Exercise goal: Every record here needs to be retyped exactly.

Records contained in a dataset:
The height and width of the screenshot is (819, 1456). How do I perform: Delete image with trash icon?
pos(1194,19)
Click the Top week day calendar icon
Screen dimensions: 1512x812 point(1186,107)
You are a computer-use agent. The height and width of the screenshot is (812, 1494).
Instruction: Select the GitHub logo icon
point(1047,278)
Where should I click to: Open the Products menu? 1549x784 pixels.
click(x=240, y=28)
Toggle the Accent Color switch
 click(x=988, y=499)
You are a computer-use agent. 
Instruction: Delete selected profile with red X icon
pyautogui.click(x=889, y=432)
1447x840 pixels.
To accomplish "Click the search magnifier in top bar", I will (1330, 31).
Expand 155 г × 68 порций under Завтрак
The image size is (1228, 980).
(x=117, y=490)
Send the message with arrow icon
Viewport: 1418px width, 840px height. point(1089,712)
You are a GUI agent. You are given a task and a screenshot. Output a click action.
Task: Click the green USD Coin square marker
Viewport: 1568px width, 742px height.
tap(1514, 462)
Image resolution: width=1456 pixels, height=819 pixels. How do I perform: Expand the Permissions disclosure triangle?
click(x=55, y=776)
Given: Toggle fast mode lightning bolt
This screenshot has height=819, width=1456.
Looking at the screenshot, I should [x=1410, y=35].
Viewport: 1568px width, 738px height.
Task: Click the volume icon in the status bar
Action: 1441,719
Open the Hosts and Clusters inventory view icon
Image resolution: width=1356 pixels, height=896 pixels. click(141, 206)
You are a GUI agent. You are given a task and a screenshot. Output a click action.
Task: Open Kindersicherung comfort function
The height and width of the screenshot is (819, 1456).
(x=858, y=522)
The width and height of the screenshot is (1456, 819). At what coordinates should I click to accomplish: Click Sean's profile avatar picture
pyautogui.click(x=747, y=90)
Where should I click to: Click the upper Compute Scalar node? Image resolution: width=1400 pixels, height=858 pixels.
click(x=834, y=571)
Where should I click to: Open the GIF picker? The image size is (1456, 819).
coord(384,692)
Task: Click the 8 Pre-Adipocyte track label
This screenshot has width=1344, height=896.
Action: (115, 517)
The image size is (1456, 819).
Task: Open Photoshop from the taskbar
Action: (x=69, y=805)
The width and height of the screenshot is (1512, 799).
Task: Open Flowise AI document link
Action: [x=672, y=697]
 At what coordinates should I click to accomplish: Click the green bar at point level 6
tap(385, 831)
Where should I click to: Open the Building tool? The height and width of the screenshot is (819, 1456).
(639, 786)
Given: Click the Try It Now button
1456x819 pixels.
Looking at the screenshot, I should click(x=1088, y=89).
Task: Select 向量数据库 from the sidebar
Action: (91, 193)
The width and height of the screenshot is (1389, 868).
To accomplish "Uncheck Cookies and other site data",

Problem solution:
The height and width of the screenshot is (819, 1456). How do I perform: Delete image with trash icon?
pos(1194,19)
Click the Top week day calendar icon
Screen dimensions: 1512x812 point(1186,107)
You are a computer-use agent. The height and width of the screenshot is (812, 1494).
Instruction: Select the GitHub logo icon
point(1047,278)
Where should I click to: Open the Products menu? 1549x784 pixels.
click(x=240, y=28)
Toggle the Accent Color switch
 click(x=988, y=499)
You are a computer-use agent. 
Instruction: Delete selected profile with red X icon
pyautogui.click(x=889, y=432)
1447x840 pixels.
To accomplish "Click the search magnifier in top bar", I will (1330, 31).
Expand 155 г × 68 порций under Завтрак
The image size is (1228, 980).
(x=117, y=490)
Send the message with arrow icon
Viewport: 1418px width, 840px height. point(1089,712)
You are a GUI agent. You are given a task and a screenshot. Output a click action.
Task: Click the green USD Coin square marker
Viewport: 1568px width, 742px height.
tap(1514, 462)
Image resolution: width=1456 pixels, height=819 pixels. How do I perform: Expand the Permissions disclosure triangle?
click(x=55, y=776)
Given: Toggle fast mode lightning bolt
This screenshot has height=819, width=1456.
Looking at the screenshot, I should [x=1410, y=35].
Viewport: 1568px width, 738px height.
Task: Click the volume icon in the status bar
Action: 1441,719
Open the Hosts and Clusters inventory view icon
Image resolution: width=1356 pixels, height=896 pixels. click(141, 206)
You are a GUI agent. You are given a task and a screenshot. Output a click action.
Task: Open Kindersicherung comfort function
The height and width of the screenshot is (819, 1456).
(x=858, y=522)
The width and height of the screenshot is (1456, 819). At what coordinates should I click to accomplish: Click Sean's profile avatar picture
pyautogui.click(x=747, y=90)
Where should I click to: Click the upper Compute Scalar node? Image resolution: width=1400 pixels, height=858 pixels.
click(x=834, y=571)
Where should I click to: Open the GIF picker? The image size is (1456, 819).
coord(384,692)
Task: Click the 8 Pre-Adipocyte track label
This screenshot has width=1344, height=896.
Action: (115, 517)
The image size is (1456, 819).
Task: Open Photoshop from the taskbar
Action: (x=69, y=805)
The width and height of the screenshot is (1512, 799).
Task: Open Flowise AI document link
Action: [x=672, y=697]
 At what coordinates should I click to accomplish: Click the green bar at point level 6
tap(385, 831)
Where should I click to: Open the Building tool? The height and width of the screenshot is (819, 1456).
(639, 786)
Given: Click the Try It Now button
1456x819 pixels.
Looking at the screenshot, I should click(x=1088, y=89).
Task: Select 向量数据库 from the sidebar
Action: (91, 193)
The width and height of the screenshot is (1389, 868).
To accomplish "Uncheck Cookies and other site data",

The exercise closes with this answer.